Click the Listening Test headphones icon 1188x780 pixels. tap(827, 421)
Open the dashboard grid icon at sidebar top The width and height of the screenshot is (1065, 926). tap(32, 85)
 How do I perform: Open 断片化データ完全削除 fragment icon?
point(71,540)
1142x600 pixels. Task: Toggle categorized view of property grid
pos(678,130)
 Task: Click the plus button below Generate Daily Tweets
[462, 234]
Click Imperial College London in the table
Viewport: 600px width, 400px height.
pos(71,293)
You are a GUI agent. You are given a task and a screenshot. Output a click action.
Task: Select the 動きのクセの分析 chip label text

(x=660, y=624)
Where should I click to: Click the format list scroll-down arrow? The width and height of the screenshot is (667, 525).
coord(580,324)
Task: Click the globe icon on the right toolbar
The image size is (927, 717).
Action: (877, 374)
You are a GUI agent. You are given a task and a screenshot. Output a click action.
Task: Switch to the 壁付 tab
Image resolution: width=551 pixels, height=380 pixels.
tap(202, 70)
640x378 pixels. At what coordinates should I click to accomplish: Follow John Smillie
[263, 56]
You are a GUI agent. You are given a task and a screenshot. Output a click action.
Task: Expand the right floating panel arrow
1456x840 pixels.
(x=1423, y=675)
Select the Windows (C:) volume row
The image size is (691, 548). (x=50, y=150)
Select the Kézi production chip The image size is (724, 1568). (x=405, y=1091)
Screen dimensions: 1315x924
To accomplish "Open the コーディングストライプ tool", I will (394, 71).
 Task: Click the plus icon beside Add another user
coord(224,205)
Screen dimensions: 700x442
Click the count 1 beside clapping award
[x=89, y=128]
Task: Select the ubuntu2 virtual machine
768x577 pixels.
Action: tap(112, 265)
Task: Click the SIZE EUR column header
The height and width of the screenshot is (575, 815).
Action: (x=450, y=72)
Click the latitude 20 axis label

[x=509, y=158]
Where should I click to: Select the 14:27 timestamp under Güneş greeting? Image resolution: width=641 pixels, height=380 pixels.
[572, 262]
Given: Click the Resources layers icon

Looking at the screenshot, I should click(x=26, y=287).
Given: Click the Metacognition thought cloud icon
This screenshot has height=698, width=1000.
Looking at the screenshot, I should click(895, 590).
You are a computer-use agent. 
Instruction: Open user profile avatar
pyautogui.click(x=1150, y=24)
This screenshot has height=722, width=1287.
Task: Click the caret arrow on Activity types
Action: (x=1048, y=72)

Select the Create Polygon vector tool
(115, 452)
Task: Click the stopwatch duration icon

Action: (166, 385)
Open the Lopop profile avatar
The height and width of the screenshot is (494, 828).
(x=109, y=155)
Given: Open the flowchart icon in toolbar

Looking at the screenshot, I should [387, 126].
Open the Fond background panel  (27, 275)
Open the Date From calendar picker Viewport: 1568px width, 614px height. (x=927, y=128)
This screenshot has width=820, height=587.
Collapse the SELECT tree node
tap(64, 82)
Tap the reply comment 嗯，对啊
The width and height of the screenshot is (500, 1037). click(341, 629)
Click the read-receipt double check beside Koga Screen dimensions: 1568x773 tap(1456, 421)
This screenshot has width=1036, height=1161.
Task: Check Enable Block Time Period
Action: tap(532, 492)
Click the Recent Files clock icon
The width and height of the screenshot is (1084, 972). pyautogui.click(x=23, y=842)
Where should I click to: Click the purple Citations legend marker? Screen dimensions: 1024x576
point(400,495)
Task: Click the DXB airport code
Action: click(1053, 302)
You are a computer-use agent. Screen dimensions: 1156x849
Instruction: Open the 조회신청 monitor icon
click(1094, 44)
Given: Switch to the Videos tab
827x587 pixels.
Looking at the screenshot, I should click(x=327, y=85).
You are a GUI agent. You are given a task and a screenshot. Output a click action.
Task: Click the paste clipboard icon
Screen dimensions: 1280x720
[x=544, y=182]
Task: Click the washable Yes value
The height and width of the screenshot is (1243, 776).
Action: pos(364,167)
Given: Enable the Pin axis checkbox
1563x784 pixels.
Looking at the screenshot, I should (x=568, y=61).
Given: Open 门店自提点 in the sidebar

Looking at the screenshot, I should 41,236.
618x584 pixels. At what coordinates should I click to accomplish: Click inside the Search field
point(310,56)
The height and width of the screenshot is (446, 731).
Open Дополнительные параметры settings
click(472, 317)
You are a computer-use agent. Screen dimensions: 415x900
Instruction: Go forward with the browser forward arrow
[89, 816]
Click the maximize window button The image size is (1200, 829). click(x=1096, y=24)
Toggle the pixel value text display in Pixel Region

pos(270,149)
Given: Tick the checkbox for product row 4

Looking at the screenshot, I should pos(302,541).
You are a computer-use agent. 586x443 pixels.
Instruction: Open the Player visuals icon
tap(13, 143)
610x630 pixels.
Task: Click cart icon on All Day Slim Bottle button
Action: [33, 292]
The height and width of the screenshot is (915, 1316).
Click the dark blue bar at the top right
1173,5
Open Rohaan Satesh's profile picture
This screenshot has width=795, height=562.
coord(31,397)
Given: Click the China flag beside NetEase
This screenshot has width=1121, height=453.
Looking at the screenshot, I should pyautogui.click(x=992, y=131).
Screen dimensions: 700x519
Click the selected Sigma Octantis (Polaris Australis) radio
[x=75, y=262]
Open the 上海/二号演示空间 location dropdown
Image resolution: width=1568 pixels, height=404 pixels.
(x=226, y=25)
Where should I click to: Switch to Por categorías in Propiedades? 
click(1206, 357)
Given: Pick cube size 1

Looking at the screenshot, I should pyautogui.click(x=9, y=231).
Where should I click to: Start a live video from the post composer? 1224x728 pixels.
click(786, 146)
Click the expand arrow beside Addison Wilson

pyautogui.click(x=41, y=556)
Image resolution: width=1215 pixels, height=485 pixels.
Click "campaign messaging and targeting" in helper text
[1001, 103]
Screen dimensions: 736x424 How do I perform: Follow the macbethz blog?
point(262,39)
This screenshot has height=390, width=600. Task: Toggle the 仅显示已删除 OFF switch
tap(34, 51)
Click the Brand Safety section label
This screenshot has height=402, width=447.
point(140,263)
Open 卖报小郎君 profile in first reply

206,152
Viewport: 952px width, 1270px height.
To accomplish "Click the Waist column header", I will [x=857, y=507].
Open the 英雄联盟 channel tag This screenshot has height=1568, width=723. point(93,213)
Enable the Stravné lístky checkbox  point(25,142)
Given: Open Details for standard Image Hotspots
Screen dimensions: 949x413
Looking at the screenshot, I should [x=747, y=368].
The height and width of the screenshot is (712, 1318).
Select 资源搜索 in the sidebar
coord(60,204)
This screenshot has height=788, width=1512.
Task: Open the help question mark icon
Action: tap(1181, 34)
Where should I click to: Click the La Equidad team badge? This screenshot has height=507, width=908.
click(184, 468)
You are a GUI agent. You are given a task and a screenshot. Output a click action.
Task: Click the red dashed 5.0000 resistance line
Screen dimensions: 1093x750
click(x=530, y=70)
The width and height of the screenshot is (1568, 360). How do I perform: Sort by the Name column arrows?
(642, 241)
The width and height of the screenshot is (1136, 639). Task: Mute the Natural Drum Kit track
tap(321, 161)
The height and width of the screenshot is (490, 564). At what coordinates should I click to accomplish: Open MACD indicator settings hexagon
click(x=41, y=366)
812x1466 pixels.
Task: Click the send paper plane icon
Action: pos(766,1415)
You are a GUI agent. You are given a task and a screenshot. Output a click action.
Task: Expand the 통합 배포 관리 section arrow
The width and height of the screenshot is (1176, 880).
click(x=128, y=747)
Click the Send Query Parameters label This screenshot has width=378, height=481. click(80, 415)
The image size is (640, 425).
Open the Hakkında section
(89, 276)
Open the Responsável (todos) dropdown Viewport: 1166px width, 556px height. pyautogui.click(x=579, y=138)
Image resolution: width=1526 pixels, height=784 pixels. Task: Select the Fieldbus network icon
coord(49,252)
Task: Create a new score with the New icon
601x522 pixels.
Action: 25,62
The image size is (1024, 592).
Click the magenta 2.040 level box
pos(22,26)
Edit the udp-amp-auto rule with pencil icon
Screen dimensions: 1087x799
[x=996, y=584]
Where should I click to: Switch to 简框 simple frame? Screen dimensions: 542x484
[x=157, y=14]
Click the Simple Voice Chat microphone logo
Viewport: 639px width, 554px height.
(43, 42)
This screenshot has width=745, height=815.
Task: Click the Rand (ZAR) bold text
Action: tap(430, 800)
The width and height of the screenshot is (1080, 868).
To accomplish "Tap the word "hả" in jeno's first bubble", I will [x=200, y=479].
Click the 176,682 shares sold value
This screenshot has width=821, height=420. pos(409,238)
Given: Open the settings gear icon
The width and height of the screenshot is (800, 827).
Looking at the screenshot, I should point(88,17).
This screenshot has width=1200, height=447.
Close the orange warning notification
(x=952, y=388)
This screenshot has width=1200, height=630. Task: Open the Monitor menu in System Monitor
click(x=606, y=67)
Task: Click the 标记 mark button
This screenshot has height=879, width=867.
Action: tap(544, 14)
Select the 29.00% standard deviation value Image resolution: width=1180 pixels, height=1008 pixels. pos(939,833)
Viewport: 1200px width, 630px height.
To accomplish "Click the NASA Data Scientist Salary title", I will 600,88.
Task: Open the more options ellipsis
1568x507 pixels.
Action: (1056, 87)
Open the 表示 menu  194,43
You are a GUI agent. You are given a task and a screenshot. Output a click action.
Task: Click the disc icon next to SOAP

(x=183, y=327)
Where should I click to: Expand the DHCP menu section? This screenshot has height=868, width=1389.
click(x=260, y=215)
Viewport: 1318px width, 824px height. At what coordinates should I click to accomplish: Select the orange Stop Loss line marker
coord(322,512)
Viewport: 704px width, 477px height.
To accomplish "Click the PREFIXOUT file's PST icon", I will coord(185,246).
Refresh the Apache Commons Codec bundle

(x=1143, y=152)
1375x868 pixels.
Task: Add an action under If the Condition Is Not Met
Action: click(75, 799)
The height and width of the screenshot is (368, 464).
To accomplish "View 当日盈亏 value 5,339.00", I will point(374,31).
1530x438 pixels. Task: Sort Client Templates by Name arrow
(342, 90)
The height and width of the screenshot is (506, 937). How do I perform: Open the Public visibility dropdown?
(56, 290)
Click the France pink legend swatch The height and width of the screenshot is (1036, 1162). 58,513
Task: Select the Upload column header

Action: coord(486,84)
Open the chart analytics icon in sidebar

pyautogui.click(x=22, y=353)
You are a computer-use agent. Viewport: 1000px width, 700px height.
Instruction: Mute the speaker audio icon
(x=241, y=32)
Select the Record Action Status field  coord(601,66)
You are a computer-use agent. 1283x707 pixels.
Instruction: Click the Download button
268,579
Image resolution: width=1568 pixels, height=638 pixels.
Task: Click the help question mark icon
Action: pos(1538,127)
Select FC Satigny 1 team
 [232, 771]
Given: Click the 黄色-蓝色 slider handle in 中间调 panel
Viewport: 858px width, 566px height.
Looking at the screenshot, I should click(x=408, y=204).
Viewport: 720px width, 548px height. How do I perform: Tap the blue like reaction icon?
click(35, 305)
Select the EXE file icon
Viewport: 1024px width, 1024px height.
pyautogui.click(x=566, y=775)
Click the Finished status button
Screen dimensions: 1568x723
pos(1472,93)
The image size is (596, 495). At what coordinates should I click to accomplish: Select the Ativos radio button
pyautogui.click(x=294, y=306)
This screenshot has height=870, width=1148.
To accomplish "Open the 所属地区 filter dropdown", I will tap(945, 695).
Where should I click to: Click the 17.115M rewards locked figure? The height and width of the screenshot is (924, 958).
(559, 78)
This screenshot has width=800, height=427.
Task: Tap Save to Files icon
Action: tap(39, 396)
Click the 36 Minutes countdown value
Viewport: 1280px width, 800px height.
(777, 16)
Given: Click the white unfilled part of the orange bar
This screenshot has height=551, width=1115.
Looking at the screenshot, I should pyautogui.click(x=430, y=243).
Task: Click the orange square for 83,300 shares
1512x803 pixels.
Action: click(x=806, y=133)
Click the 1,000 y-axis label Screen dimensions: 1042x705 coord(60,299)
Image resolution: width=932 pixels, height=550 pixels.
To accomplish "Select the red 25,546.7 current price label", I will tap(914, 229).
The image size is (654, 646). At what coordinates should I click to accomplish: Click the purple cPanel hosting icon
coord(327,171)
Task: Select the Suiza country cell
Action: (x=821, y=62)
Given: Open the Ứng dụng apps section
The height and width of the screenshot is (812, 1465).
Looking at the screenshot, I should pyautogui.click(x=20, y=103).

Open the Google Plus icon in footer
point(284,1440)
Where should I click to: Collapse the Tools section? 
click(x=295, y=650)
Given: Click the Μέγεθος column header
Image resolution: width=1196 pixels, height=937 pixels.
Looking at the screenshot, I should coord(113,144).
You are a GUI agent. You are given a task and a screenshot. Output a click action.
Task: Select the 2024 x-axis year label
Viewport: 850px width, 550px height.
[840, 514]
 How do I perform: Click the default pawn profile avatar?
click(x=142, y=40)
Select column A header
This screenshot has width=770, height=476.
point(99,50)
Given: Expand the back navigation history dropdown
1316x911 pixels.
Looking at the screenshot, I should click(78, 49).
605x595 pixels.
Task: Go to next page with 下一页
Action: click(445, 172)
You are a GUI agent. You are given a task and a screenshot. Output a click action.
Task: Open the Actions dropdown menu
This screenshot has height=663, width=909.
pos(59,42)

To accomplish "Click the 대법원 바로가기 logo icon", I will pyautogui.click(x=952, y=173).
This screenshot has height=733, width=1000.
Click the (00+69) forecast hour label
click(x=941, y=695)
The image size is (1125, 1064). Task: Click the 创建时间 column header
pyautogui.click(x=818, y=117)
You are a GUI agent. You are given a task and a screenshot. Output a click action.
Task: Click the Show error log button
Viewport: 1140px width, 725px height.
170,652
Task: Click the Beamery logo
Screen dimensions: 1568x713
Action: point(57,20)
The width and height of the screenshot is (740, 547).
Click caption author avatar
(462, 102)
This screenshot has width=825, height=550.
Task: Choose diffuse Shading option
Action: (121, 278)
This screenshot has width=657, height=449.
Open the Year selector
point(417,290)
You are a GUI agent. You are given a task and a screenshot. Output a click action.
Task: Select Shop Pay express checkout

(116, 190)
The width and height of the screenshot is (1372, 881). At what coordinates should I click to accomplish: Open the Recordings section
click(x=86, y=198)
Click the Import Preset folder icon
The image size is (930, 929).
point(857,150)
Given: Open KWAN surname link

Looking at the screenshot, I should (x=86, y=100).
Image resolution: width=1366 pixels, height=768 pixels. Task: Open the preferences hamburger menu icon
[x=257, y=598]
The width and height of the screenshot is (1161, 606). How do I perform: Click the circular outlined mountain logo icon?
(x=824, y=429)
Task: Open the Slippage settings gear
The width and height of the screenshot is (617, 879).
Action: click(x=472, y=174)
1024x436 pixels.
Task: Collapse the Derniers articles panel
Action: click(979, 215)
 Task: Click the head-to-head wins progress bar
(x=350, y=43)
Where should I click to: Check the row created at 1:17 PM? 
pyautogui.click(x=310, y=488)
□ □ □ □ □ □ □
## Your task:
From the very first line of the records down to the line with "Given: Click the Metacognition", please write out each line exactly, including both ends and no other lines.

## The completed task:
Click the Listening Test headphones icon 1188x780 pixels. tap(827, 421)
Open the dashboard grid icon at sidebar top The width and height of the screenshot is (1065, 926). tap(32, 85)
 How do I perform: Open 断片化データ完全削除 fragment icon?
point(71,540)
1142x600 pixels. Task: Toggle categorized view of property grid
pos(678,130)
 Task: Click the plus button below Generate Daily Tweets
[462, 234]
Click Imperial College London in the table
Viewport: 600px width, 400px height.
pos(71,293)
You are a GUI agent. You are given a task and a screenshot. Output a click action.
Task: Select the 動きのクセの分析 chip label text

(x=660, y=624)
Where should I click to: Click the format list scroll-down arrow? The width and height of the screenshot is (667, 525).
coord(580,324)
Task: Click the globe icon on the right toolbar
The image size is (927, 717).
Action: (877, 374)
You are a GUI agent. You are given a task and a screenshot. Output a click action.
Task: Switch to the 壁付 tab
Image resolution: width=551 pixels, height=380 pixels.
tap(202, 70)
640x378 pixels. At what coordinates should I click to accomplish: Follow John Smillie
[263, 56]
You are a GUI agent. You are given a task and a screenshot. Output a click action.
Task: Expand the right floating panel arrow
1456x840 pixels.
(x=1423, y=675)
Select the Windows (C:) volume row
The image size is (691, 548). (x=50, y=150)
Select the Kézi production chip The image size is (724, 1568). (x=405, y=1091)
Screen dimensions: 1315x924
To accomplish "Open the コーディングストライプ tool", I will (394, 71).
 Task: Click the plus icon beside Add another user
coord(224,205)
Screen dimensions: 700x442
Click the count 1 beside clapping award
[x=89, y=128]
Task: Select the ubuntu2 virtual machine
768x577 pixels.
Action: tap(112, 265)
Task: Click the SIZE EUR column header
The height and width of the screenshot is (575, 815).
Action: (x=450, y=72)
Click the latitude 20 axis label

[x=509, y=158]
Where should I click to: Select the 14:27 timestamp under Güneş greeting? Image resolution: width=641 pixels, height=380 pixels.
[572, 262]
Given: Click the Resources layers icon

Looking at the screenshot, I should click(x=26, y=287).
Given: Click the Metacognition thought cloud icon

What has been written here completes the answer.